É essa massa humana, ávida pelo consumo, que o governo comunista quer ampliar em seu novo plano quinquenal (2011-2015) de desenvolvimento. A ideia é manter o atual ritmo de aumentos salariais acima da inflação e turbinar o poder de compra de centenas de milhões de pessoas.
Depois de duas décadas aprimorando o crescimento chinês, esse modelo – que pratica uma taxa de câmbio desvalorizada e inunda o planeta com seus produtos de baixo custo – está sob ataque. O desequilíbrio do comércio global, marcado pela chamada guerra cambial, deu o tom da Reunião de Cúpula do G20, em Seul, na quinta e na sexta-feira da semana passada.
Na quinta, antes do encontro do G20, o presidente Hu Jintao discutiu esses e outros temas cruciais com o colega americano Barack Obama, sem chegar a nenhuma grande conclusão além da óbvia necessidade de continuar conversando. O diálogo não tem sido fácil. Os EUA pressionam Pequim para valorizar o yuan e diminuir o superávit comercial que obtém à custa dos outros parceiros. Os chineses resistem, pois querem ir devagar com o andor cambial para sustentar as taxas de crescimento de dois dígitos registradas nos últimos tempos.
┄┄┄┄┄┄
## Tarefas
1 > Segundo o texto sobre a economia chinesa, em que cidade aconteceu a Reunião de Cúpula do G20?
2 > Copie do texto sobre a economia chinesa a parte que abre com as palavras que contêm "Depois de duas" e fecha com "da semana passada.".

Registros de dados armazenados
┄┄┄┄┄┄
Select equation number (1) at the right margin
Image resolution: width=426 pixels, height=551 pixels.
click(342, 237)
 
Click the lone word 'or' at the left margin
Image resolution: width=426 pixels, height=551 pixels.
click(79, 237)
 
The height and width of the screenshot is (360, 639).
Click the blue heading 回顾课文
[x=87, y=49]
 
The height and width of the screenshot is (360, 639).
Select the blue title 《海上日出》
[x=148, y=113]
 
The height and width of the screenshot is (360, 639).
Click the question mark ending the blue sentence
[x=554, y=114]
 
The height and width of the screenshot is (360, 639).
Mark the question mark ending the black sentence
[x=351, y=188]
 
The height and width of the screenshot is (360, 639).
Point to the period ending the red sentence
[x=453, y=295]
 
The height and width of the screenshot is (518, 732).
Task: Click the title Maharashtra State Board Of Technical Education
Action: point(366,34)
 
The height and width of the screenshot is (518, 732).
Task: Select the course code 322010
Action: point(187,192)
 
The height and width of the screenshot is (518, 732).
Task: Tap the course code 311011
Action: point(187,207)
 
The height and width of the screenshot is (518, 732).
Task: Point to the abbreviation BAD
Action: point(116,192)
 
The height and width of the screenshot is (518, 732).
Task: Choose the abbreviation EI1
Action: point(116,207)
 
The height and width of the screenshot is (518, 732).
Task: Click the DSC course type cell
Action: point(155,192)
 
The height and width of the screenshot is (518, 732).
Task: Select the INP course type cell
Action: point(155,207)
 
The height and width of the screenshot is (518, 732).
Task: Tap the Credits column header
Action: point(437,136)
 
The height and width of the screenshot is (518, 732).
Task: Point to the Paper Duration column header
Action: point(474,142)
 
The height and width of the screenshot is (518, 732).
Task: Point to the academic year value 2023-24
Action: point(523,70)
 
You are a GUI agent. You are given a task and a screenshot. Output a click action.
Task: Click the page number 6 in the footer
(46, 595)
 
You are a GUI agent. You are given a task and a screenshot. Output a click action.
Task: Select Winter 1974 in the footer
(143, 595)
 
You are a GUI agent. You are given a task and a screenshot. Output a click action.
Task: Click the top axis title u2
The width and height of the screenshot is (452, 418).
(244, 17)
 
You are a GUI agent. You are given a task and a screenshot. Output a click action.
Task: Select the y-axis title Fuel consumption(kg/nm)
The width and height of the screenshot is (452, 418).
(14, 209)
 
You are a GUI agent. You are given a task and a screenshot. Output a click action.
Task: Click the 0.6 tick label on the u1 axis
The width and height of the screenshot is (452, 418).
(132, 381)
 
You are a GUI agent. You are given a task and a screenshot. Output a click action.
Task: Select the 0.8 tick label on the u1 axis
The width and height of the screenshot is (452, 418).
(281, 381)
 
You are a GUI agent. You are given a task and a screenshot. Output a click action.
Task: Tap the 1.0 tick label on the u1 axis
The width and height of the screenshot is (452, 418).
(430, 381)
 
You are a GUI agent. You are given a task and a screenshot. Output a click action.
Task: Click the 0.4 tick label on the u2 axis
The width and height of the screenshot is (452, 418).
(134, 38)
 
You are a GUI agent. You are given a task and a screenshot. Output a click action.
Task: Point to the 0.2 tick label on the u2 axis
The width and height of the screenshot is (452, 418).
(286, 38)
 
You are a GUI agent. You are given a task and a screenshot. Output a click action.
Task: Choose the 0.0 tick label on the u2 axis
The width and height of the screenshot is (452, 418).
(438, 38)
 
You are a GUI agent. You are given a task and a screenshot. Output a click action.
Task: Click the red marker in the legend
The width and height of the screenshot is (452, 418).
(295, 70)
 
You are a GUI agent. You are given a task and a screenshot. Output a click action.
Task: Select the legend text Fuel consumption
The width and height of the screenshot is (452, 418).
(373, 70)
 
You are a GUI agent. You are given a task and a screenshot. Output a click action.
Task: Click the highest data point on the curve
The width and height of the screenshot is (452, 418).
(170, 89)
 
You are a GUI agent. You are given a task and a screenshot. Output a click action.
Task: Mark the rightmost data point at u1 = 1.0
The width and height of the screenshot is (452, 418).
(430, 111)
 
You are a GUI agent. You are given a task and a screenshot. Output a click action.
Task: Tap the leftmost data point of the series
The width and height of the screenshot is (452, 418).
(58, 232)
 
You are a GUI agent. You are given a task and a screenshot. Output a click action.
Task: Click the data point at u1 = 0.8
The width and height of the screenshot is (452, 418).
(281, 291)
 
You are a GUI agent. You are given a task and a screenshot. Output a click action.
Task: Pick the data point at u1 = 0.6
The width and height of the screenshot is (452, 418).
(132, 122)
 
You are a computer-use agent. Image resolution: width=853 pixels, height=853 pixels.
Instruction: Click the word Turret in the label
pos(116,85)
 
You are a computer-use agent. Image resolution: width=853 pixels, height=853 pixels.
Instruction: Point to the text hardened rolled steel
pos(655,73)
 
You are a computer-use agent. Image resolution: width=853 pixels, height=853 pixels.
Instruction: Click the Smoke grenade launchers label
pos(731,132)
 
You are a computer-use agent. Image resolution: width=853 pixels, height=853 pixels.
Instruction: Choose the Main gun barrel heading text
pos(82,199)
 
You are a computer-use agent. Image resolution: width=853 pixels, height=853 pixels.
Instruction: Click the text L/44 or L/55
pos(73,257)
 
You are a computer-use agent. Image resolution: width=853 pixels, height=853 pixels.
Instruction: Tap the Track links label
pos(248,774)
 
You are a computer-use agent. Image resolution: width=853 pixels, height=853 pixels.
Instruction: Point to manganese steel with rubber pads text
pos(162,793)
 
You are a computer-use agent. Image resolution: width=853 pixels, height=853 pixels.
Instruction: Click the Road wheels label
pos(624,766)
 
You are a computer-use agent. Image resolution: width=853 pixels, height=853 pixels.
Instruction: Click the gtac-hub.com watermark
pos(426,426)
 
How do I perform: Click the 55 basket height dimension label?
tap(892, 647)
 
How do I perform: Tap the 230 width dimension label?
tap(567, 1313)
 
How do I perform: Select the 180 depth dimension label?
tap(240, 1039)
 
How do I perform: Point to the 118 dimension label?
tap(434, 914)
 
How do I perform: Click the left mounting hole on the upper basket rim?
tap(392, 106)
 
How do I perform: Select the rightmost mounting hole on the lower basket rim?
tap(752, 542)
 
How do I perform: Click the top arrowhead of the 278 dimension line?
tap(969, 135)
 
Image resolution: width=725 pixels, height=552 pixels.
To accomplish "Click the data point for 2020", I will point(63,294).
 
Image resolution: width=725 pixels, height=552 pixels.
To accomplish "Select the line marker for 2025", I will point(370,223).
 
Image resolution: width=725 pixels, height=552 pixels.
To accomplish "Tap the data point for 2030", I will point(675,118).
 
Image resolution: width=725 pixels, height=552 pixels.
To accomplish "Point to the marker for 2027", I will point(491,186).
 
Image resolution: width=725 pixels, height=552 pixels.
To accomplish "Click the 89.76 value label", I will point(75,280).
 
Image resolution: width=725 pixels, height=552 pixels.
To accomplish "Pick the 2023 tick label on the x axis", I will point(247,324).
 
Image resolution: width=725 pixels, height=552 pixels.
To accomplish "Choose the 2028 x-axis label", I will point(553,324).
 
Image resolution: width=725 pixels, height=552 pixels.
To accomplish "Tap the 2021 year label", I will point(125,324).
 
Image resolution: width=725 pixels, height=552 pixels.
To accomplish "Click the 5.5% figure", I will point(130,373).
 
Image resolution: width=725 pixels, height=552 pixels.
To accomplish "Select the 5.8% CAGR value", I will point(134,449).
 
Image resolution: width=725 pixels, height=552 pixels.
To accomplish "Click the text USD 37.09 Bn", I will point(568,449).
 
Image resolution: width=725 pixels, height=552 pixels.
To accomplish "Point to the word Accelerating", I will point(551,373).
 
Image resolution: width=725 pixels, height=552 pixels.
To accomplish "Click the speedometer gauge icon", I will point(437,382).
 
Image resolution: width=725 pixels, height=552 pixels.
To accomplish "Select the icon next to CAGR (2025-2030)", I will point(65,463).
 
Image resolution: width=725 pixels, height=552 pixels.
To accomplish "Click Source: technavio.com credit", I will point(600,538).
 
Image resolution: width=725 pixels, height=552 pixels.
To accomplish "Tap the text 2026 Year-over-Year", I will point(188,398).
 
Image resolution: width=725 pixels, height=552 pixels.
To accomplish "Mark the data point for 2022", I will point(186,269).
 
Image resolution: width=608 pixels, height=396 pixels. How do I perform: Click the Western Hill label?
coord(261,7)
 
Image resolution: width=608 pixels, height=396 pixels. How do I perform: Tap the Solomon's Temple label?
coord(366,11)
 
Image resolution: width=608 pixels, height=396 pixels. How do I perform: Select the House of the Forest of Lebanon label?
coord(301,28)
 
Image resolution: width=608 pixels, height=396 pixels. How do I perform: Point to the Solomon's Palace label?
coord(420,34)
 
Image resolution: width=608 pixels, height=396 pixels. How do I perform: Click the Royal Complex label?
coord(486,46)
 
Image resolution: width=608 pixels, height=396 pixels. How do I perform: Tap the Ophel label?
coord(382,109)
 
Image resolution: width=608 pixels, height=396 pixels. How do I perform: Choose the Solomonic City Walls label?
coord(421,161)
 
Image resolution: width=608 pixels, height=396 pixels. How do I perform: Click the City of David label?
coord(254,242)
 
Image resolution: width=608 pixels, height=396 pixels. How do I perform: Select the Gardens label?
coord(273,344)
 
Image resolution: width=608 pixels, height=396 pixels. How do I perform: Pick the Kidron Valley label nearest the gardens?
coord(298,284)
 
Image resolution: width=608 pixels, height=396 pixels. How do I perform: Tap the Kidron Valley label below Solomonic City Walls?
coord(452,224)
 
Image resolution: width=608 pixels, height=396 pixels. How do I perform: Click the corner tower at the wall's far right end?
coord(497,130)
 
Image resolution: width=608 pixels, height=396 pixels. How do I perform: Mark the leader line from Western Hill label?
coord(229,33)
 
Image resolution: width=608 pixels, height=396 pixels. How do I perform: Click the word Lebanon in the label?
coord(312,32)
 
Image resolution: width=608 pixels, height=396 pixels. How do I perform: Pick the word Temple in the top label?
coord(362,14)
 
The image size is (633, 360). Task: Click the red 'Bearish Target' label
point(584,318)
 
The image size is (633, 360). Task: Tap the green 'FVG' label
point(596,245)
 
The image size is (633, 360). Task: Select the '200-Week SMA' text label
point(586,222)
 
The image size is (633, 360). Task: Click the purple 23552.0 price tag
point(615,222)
┄┄┄┄┄┄
## Respostas das tarefas
1 > Em Seul.

2 >
Depois de duas décadas aprimorando o crescimento chinês, esse modelo – que pratica uma taxa de câmbio desvalorizada e inunda o planeta com seus produtos de baixo custo – está sob ataque. O desequilíbrio do comércio global, marcado pela chamada guerra cambial, deu o tom da Reunião de Cúpula do G20, em Seul, na quinta e na sexta-feira da semana passada.